А как же она была выполота и выжжена, литературная нива! В вузах учились все по тому же злосчастному учебнику литературы профессора Л. И. Тимофеева, изданному Учледгизом еще в 46-м году. Из крестьянских поэтов, особо почему-то редких в крестьянской стране, уцелели здесь лишь Исаковский с Твардовским. Да Есенина вернули читателю! Это воспринималось как историческая победа.

Треть литературы, самой глубокой по анализу и высокой по мысли, самой талантливой, исчезла из обихода.

Нет, теперь ее, по обыкновению, не ругали: ругань привлекла бы внимание. Ее просто не упоминали, отбросили, по сути -- уничтожили.

Это была неизменная практика сталинщины, фашистская практика сжигания книг; неважно, в конце концов, сожжены ли книги на площади, под улюлюканье толпы, или тайно, по ночам свезены на бумажные фабрики, где изрублены в лапшу и брошены в огромные чаны; а оставлены только отдельные экземпляры в спецхранилище Ленинской библиотеки, где выдаются только специалистам, по особым документам, но ни в коем случае не учащимся, студентам.

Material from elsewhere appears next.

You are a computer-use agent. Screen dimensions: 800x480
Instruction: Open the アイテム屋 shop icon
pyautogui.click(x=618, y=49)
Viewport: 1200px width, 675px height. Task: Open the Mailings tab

Треть русской литературы продолжала оставаться для широкого читателя горстью пепла... ,

"Литературная Москва" начинала почти сначала. Зазвучали живые ноты, главным образом в поэзии. Она вынесла к читателю -- правду. Всеобщее внимание привлекли стихотворения Маргариты Алигер и Николая Заболоцкого, вернувшегося из концлагеря, больного, измученного смертельно.

В стихах Маргариты Алигер ожила правда о войне, которая после первых книг Казакевича и Некрасова словно умерла.

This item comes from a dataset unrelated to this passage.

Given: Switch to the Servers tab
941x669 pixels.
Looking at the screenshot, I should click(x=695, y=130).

Есть в восточной Сибири деревня Кукой,

Горстка изб над таежной рекой.

За деревней на взгорье поля и луга

А за ними стеною -- тайга...

В сорок первом, когда наступали враги,

Проводила деревня от милой тайги

Взвод отцов и мужей, взвод сибирских солдат...

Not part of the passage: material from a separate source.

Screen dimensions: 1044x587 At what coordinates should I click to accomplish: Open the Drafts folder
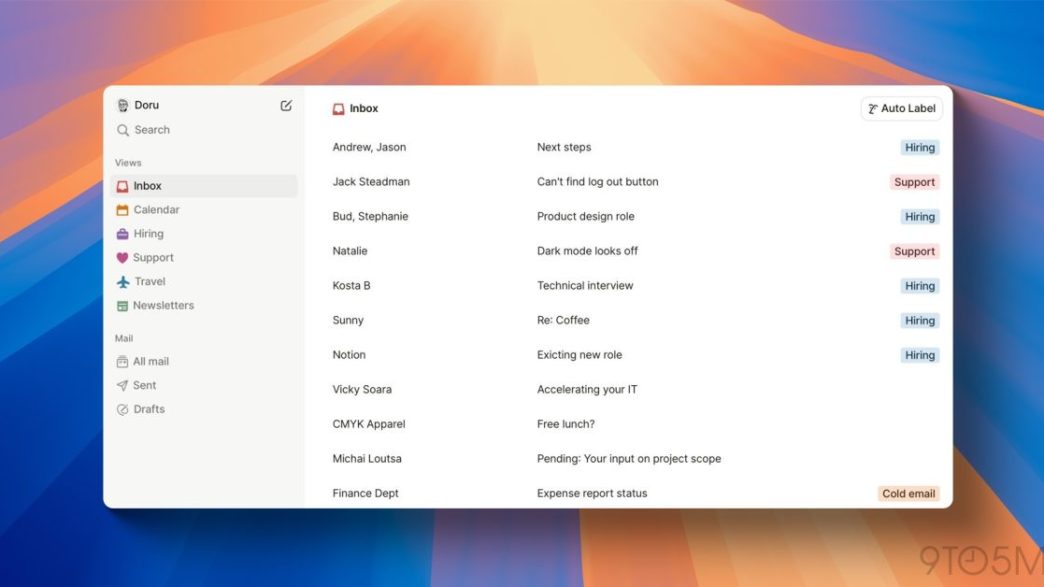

Ни один не вернулся назад!

...Не играют тут свадеб, не родят детей,

Жизнь без всяких прикрас, безо всяких затей.

Ранним рано кукоевцы гасят огонь,

Никогда не играет в Кукое гармонь.

Ни вечерки какой, ни гуляния нет,

Только вдовья кручина, считай, столько лет...

...Так о чем моя дума, о чем?

А о том, что прошли молодые года,

Ни согреть никогда, ни вернуть никогда.

А о том, что одна у нас доля с тобой,

Друг мой сильный и мудрый, деревня Кукой.

Советская поэтесса, прославленная и вроде бы благополучная, вдруг пишет, что у нее с деревней Кукой, с убитой врагом деревней Кукой, одна судьба..

А мы с вами знаем, как укладывали под Москвой сибиряков. И не только под Москвой.

Стихотворение я ощутил, как сердечный укол. Я запомнил его скорее всего потому, что это был первый глоток воздуха. Позднее слышал стихи и сильнее, и сочнее, но это был первый глоток свежего воздуха в подцензурной духоте.

Вот таким же глотком воздуха, явлением правды и поэзии, высокой поэзии, стали стихи измученного Николая Заболоцкого, который после лагеря как поэт почти не печатался, а занимался переводами с грузинского.

Жил он под Москвой, вначале без права въезда в Москву, где чувствовал себя хозяином его палач -- руководитель писательского издательства Н. Лесючевский, написавший донос на поэта.

Мы опасались, что он уже не распрямится никогда, Николай Заболоцкий, крупнейший русский поэт, притихший в лесном углу.